◆ What this task involves: Take the lines of the data below from the very first through the line containing "Given: Enable the" and output them exactly, pictures excluded.
***** Input
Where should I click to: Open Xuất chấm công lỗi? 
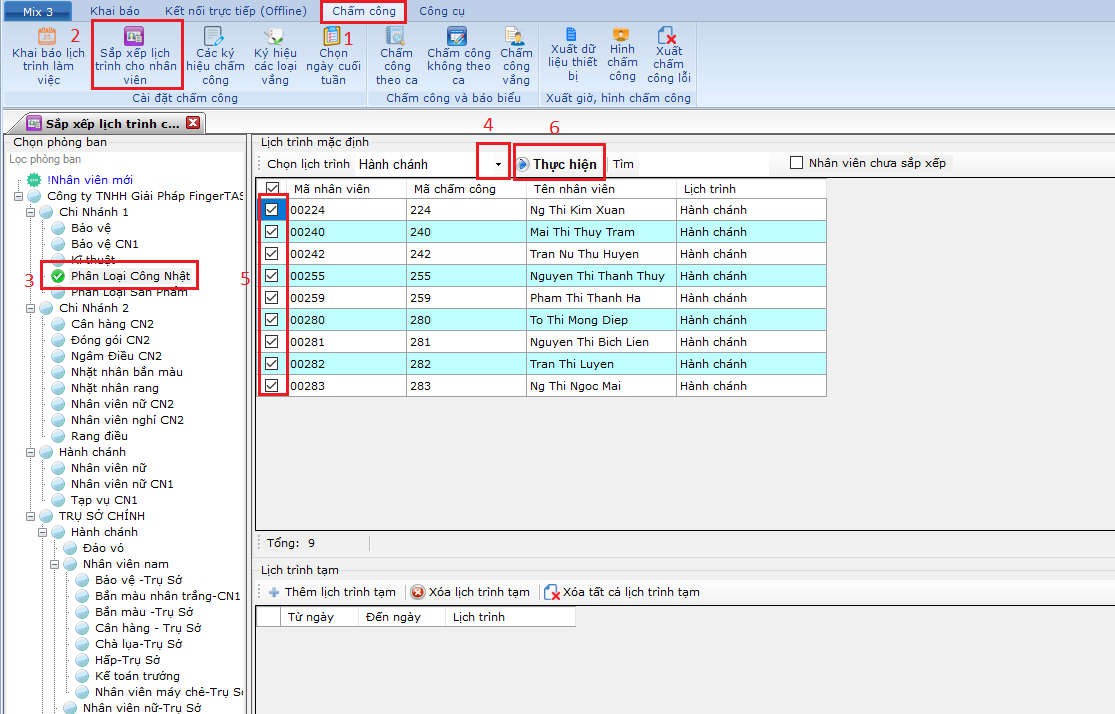coord(668,36)
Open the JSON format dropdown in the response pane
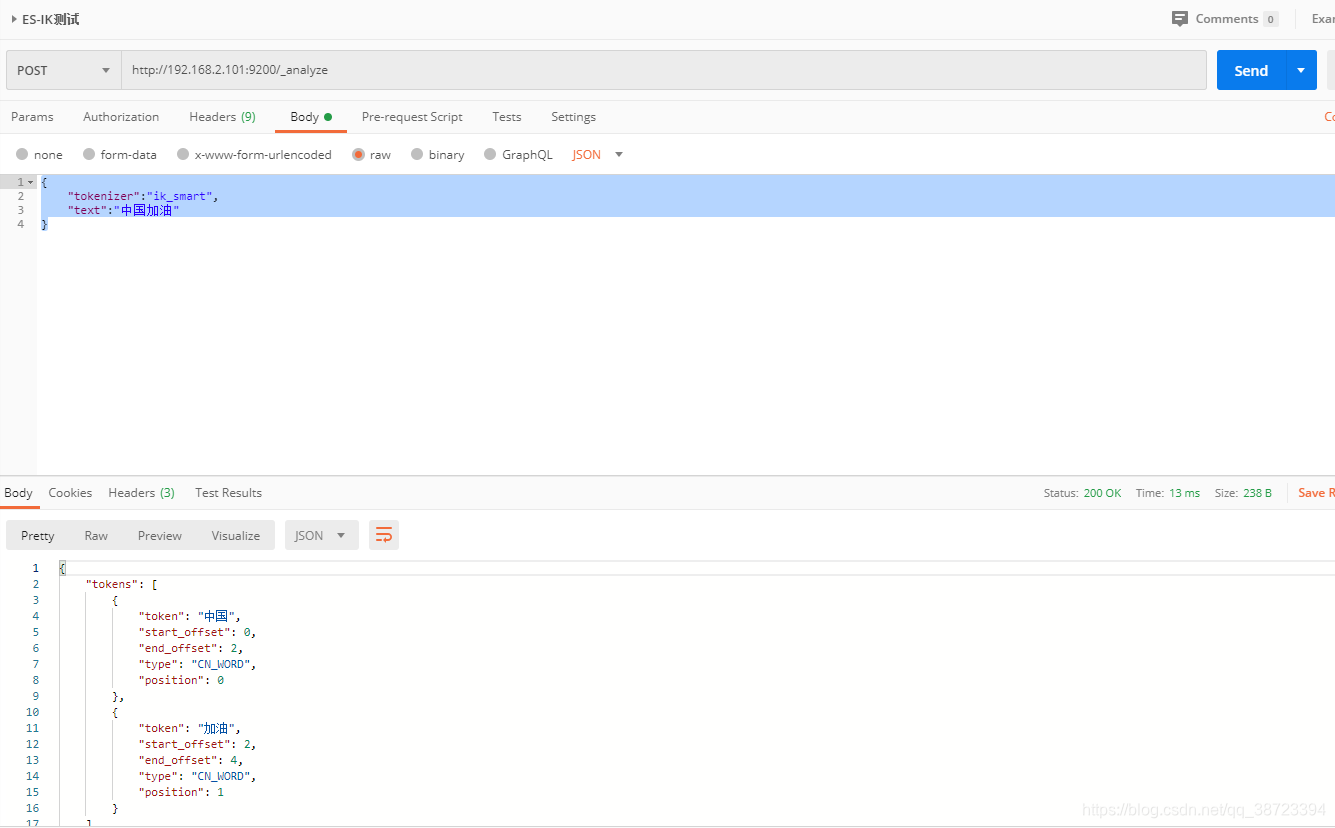 coord(321,535)
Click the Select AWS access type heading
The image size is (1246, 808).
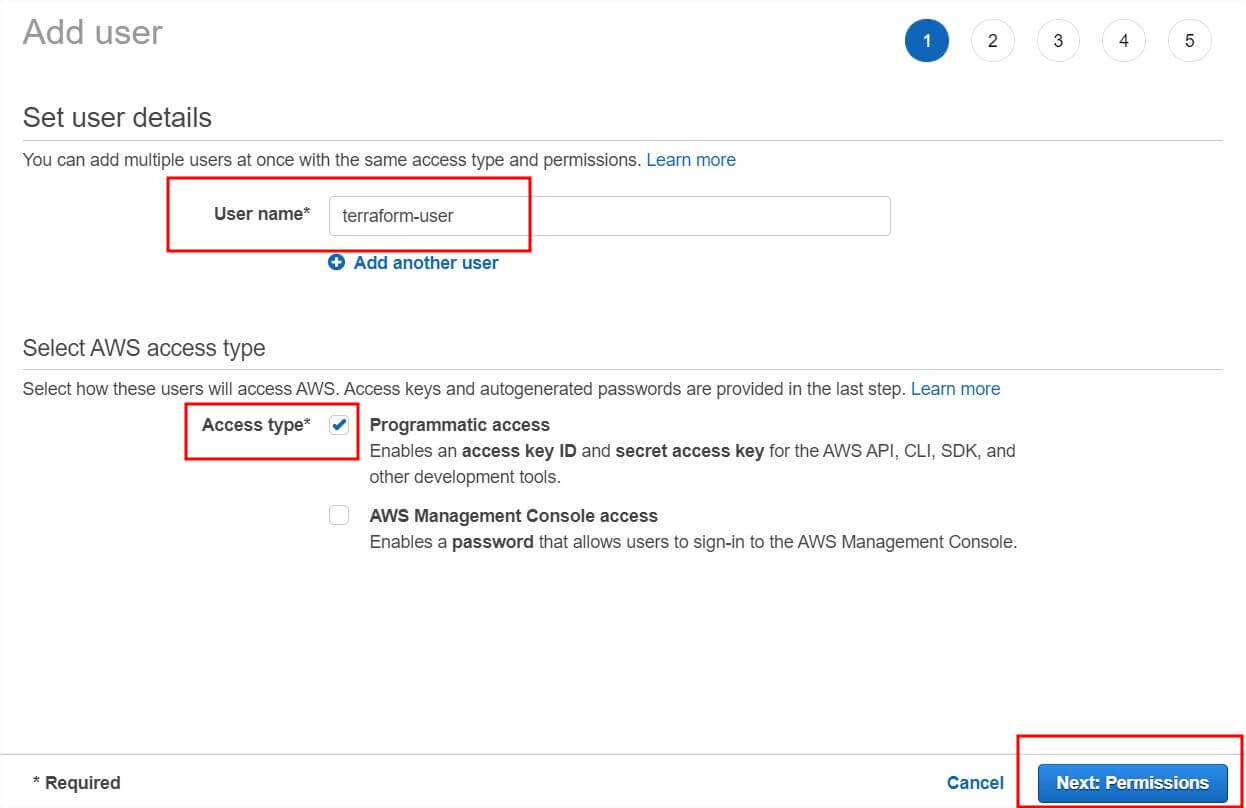pos(144,348)
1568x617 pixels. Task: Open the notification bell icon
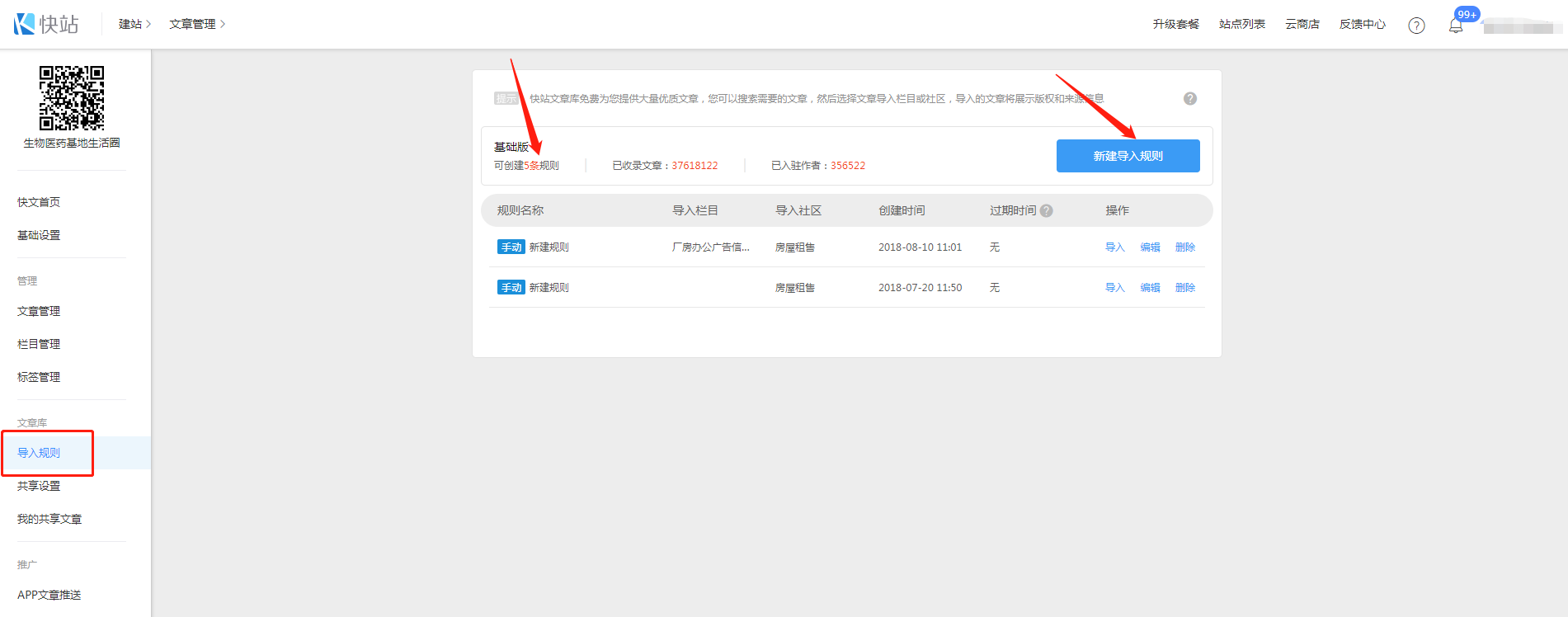[1456, 26]
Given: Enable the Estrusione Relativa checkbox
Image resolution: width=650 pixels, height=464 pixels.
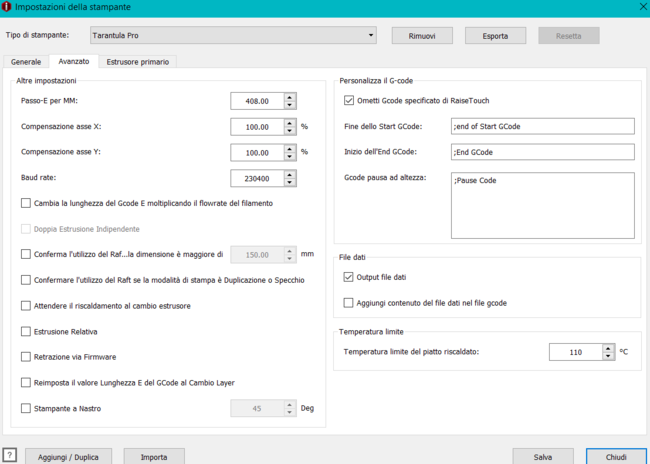Looking at the screenshot, I should [x=26, y=331].
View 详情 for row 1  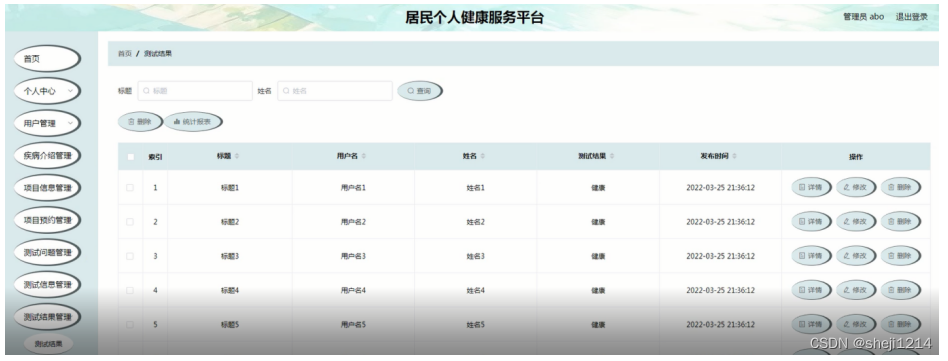click(x=811, y=187)
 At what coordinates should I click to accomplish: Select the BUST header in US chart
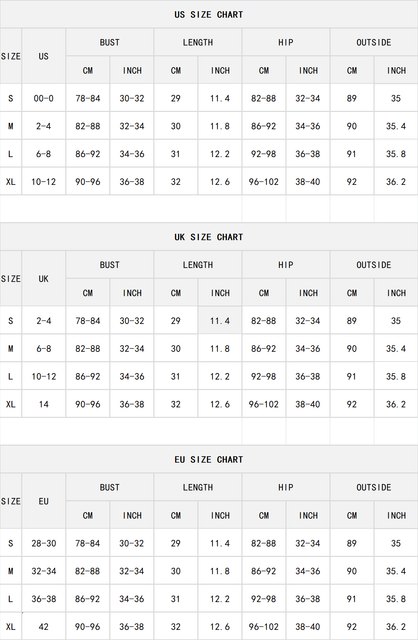pos(110,42)
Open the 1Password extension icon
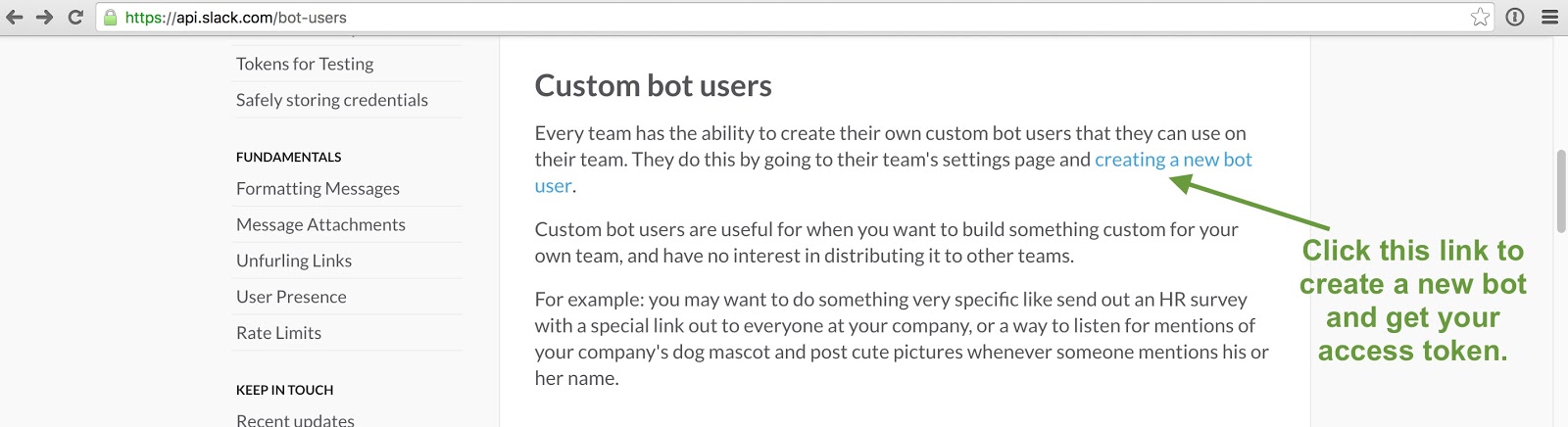The height and width of the screenshot is (427, 1568). point(1515,17)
**********
◆ Solution:
Where should I click to: Open Xuất chấm công lỗi? 
coord(668,36)
Open the JSON format dropdown in the response pane
 coord(321,535)
Click the Select AWS access type heading
The image size is (1246, 808).
pos(144,348)
1568x617 pixels. Task: Open the notification bell icon
[1456, 26]
Given: Enable the Estrusione Relativa checkbox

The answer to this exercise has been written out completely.